Luca Salvadori non c’è più. Sembra passato un attimo da settembre perché il dolore è in prospettiva, proiettato verso un vuoto futuro, non nel presente dove abita il ricordo. Troppo difficile abituarsi a scrivere al passato di Luca. Eppure mettersi davanti al video pubblicato sul suo canale YouTube dal padre Maurizio nell’ultimo lunedì dell’anno, alle 18:00, è come una necessità, un rito obbligato, quando arriva la notifica è una piccola esplosione nel petto, la stessa di quando vedi il cerchio arancione su Instagram. Lo guardi tutto in fila il video di Maurizio Salvadori, in silenzio, senza pensare di velocizzarlo come con tutto il resto: YouTube ti offre anche l’1.75x, abbastanza svelto per recepire l’informazione e non così affettato da perderne il senso. Non stavolta, appunto.
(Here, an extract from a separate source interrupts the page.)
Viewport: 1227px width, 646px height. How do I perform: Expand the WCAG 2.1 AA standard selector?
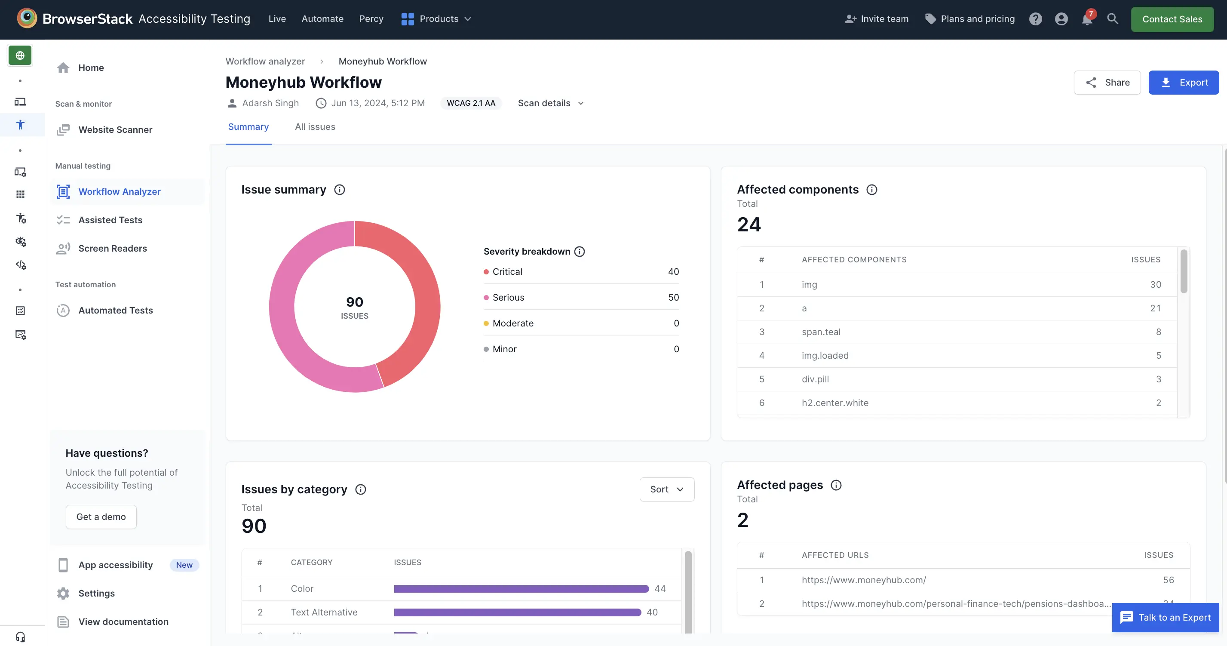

Ti fa riflettere, semmai, al fatto che la fretta è sempre legata a un dopo, un’altra cosa da fare che stavolta non c’è.
Maurizio Salvadori parla per venti minuti, viaggia dritto, esatto come una scacchiera, dove non puoi nasconderti e le regole scandiscono la realtà. Il video si muove, su tutto, in due direzioni: Maurizio, per cominciare, combatte per ciò che è giusto e quindi racconta ciò che è stato sbagliato. D’altro lato raccoglie il dolore per trasformarlo, cambiarlo, dagli una forma diversa. Maurizio racconta dell’incidente di Luca. In curva a 250 Km/h, fuori pista per evitare un pilota davanti che sbaglia, l’impatto a oltre cento chilometri orari su di un muro di paglia compressa, fuorilegge dal 2018, dopo che la moto aveva spostato un air fence forse pensato per il ciclismo e non per le corse in moto, un air fence che avrebbe dovuto essere inchiodato a terra. È triste, tutto sbagliato. Una stortura innaturale come una brutta frattura ascoltare un padre mentre spiega agli amici del figlio di come è morto. È straziante.
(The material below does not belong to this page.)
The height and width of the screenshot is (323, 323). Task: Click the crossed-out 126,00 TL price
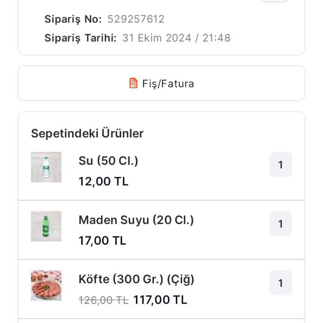pos(103,300)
Maurizio fa tutto con una dignità così grande da coprire il dolore. Racconta dei dialoghi avuti con Luca, di quando lui, padre, gli aveva detto con leggerezza che avrebbe voluto essere cremato, di disperdere le sue ceneri nel posto in cui adesso verrà portato suo figlio. “Una buona idea”, gli aveva detto Luca. Ricorda di quando, a cena, Luca gli disse di non preoccuparsi, di stare tranquillo perché per strada correva all’ottanta percento delle sue capacità. Maurizio Salvadori dentro YouTube ha messo l’anima, forse per rafforzare ancora quel legame fortissimo tra Luca e il suo pubblico, cercando anche un po’ di conforto.
C’è chi dice che la nostra società onora i conformisti vivi e i ribelli morti. È vero. Ma è anche vero che con Luca è stato diverso e forse oggi suo padre si sente aiutato dalla gente che voleva bene a suo figlio. Dall’idea di Guido Meda di tenere vivo il canale con il contributo costante della sua gente, dai musicisti che avevano un posto nella sua vita, a partire da Lorenzo Jovanotti, fino ai creator con cui Luca è cresciuto. È un video di quasi venti minuti ma vola via in un attimo e ti lascia una certezza: chi si chiederà chi era Luca Salvadori e cos’aveva fatto per conquistarsi così l’affetto della gente avrà modo di saperlo. Nei video che rimarranno per tutti, certo, ma soprattutto ascoltando le parole di suo padre, osservando i suoi modi posati ma fermi, una determinazione ferrea e gentile spinta dall’amore. La dignità, il coraggio, la passione.